La expresidenta Cristina Kirchner se sumó este domingo a las voces que condenan la captura de Nicolás Maduro por parte de Estados Unidos.
A través de un duro comunicado en sus redes sociales, calificó el operativo militar como un «secuestro literal» que viola el derecho internacional y advirtió que la administración de Donald Trump «volvió a cruzar un límite que muchos pensábamos que no volvería a ocurrir». Según Noticias Argentinas (NA).
En su descargo, Kirchner no dudó en desestimar las justificaciones oficiales de Washington sobre la lucha contra el narcotráfico o la defensa de la democracia. Para la dirigente peronista, el objetivo real de la «Operación Resolución Absoluta» es mucho más crudo y económico: «apoderarse de la mayor reserva a nivel global de petróleo convencional… A cara descubierta», afirmó.
Una advertencia sobre un «peligroso precedente» geopolítico
Más allá de la crítica inmediata, Kirchner alertó sobre las graves consecuencias geopolíticas que podría tener la acción. Según su visión, el hecho, que según ella «produjo la muerte de numerosas personas», sienta un peligroso precedente que podría ser replicado por otras potencias.
Este precedente, en su opinión, habilitaría a cualquier país con mayor poderío militar a violar la soberanía territorial de naciones más débiles con el único propósito de apropiarse de sus recursos naturales, bajo cualquier pretexto. Kirchner ve en la captura de Maduro la reaparición de una lógica colonial que creía superada.
El «Gran Garrote»: una vieja doctrina con ropaje nuevo
Para contextualizar históricamente su denuncia, Kirchner vinculó la operación con la política del «Gran Garrote» (Big Stick). Esta doctrina, impulsada a principios del siglo XX por el presidente estadounidense Theodore Roosevelt, se basaba en el uso de la fuerza militar y la intervención directa en países de
América Latina para proteger los intereses estratégicos y económicos de Estados Unidos.

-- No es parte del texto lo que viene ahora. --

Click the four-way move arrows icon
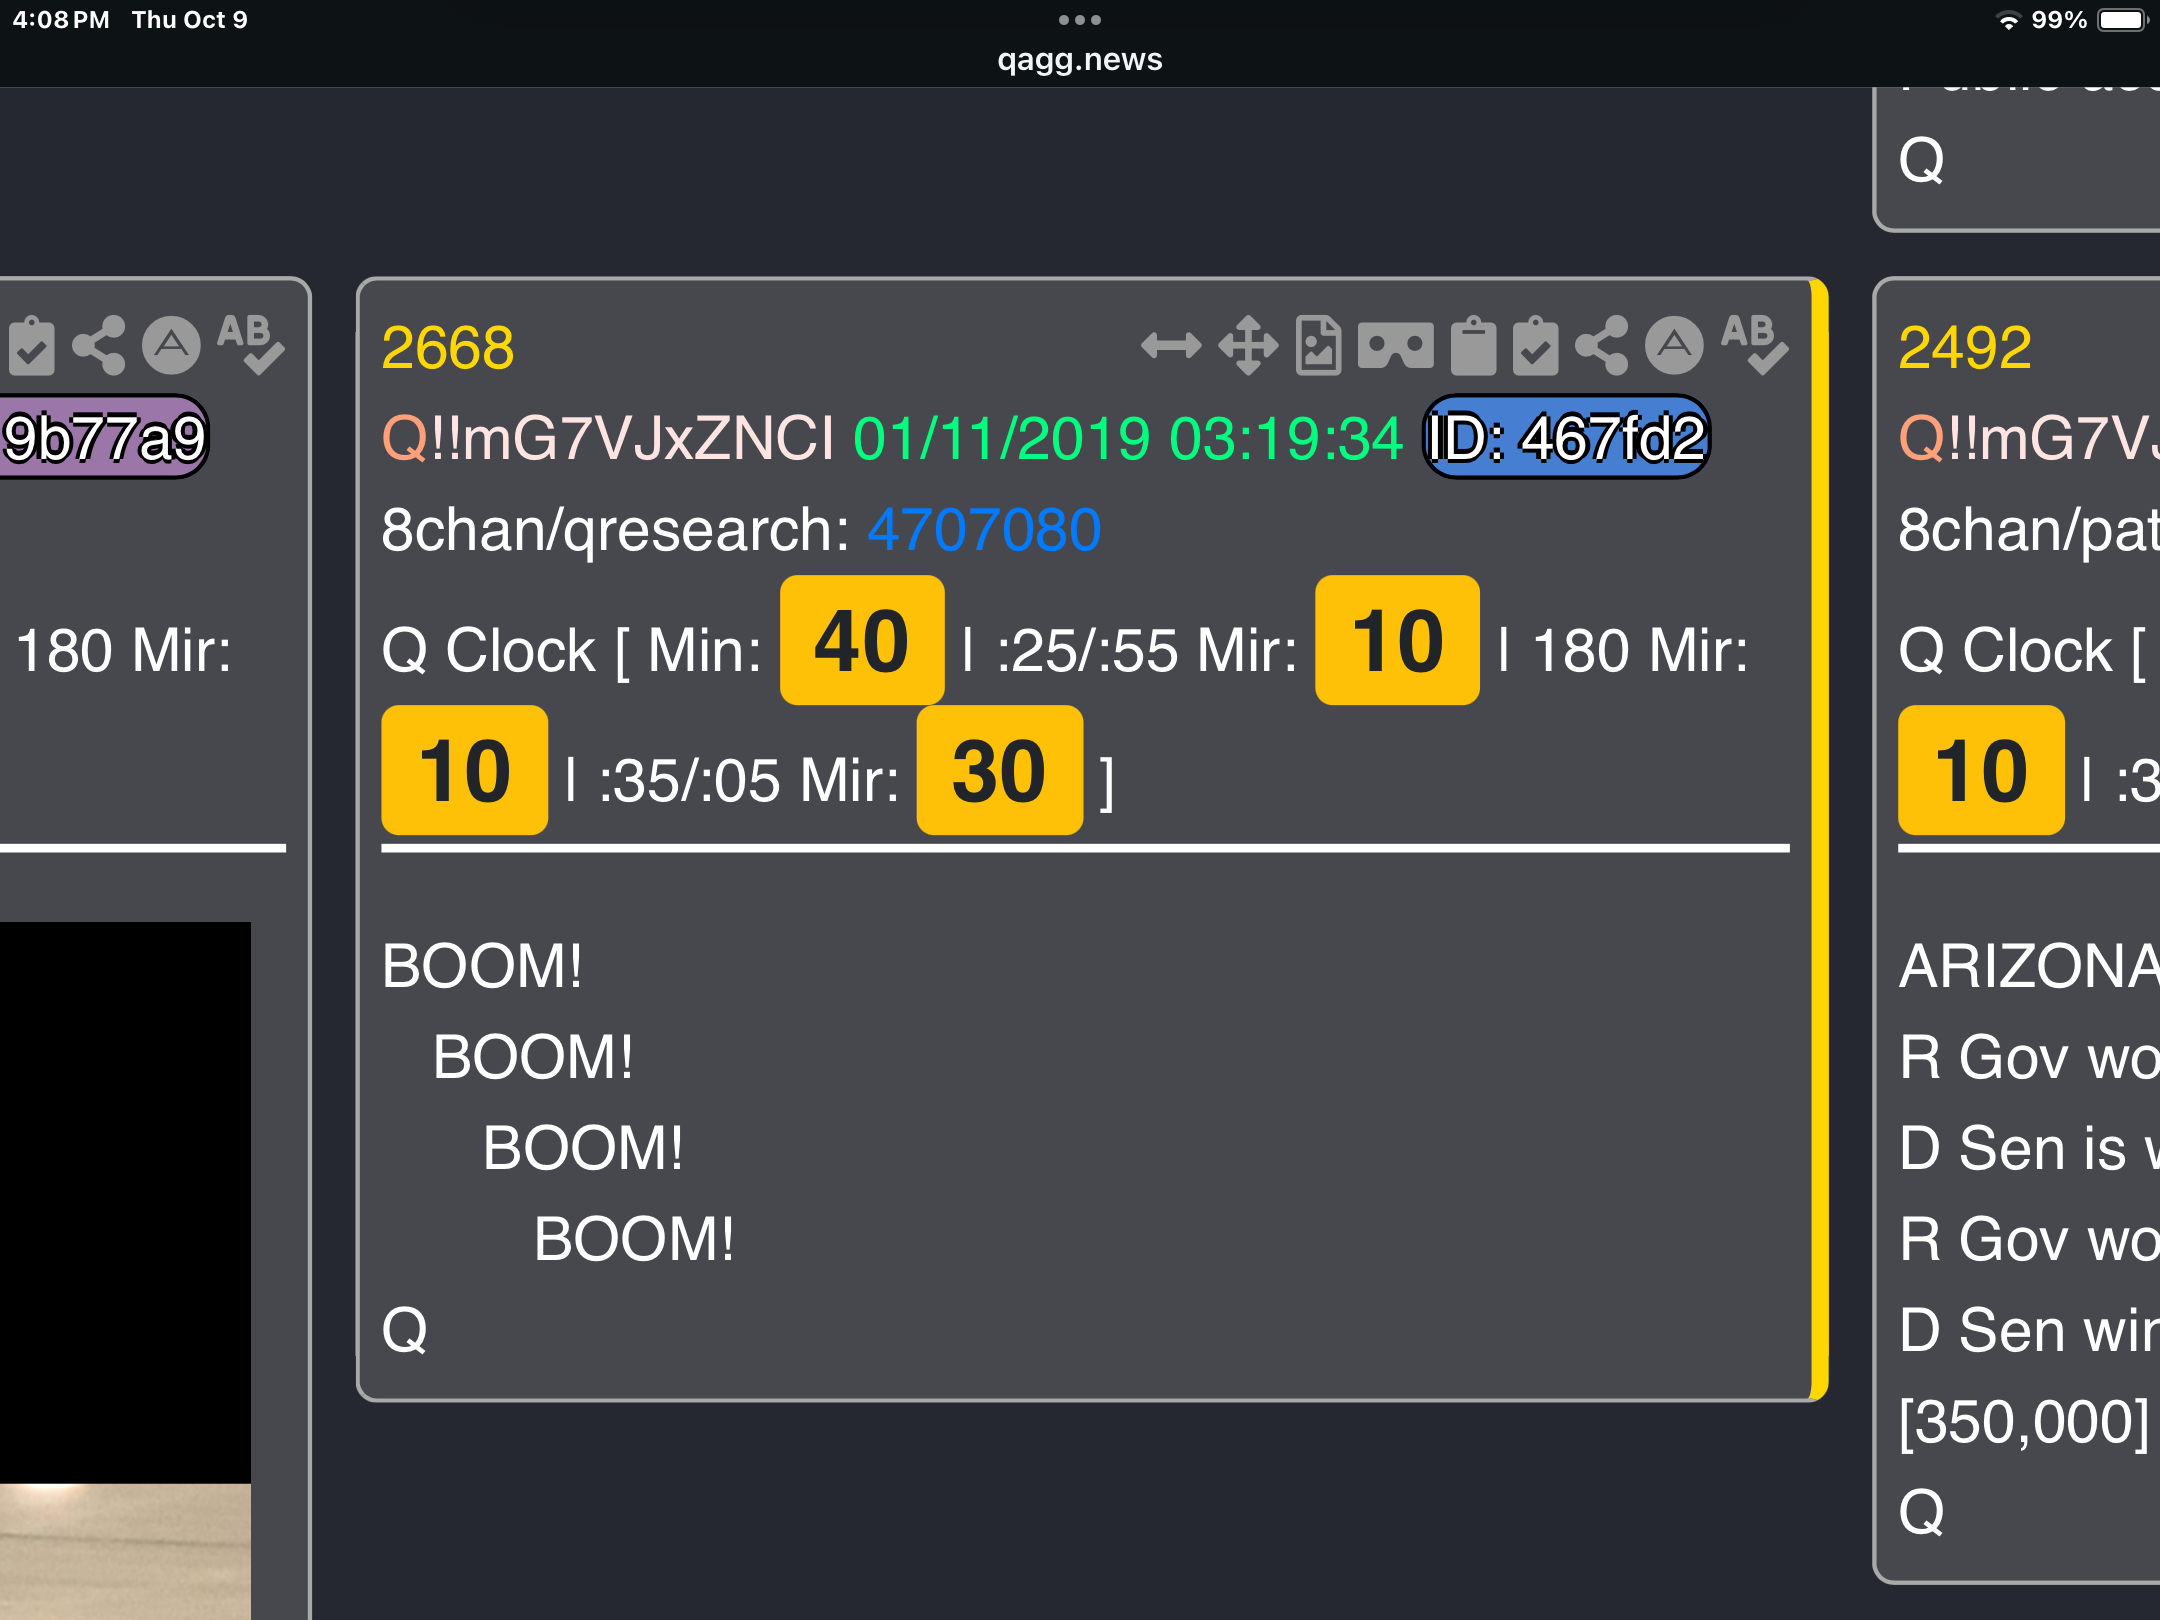Screen dimensions: 2160x1620 1247,346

Al evocar esta política, la expresidenta sugiere que Trump está resucitando las peores prácticas del intervencionismo estadounidense en la región, prácticas que, según ella, históricamente generaron «atraso económico y social» en los países afectados. De esta manera, no solo condena un hecho aislado, sino que lo enmarca en una larga tradición de injerencia que considera lesiva para la soberanía de los pueblos latinoamericanos.
La declaración de Kirchner se suma así a las de otros dirigentes del peronismo y la oposición que han rechazado la operación militar, consolidando un frente interno de crítica al gobierno de Javier Milei, que por el contrario ha celebrado y apoyado la acción de Estados Unidos en Venezuela.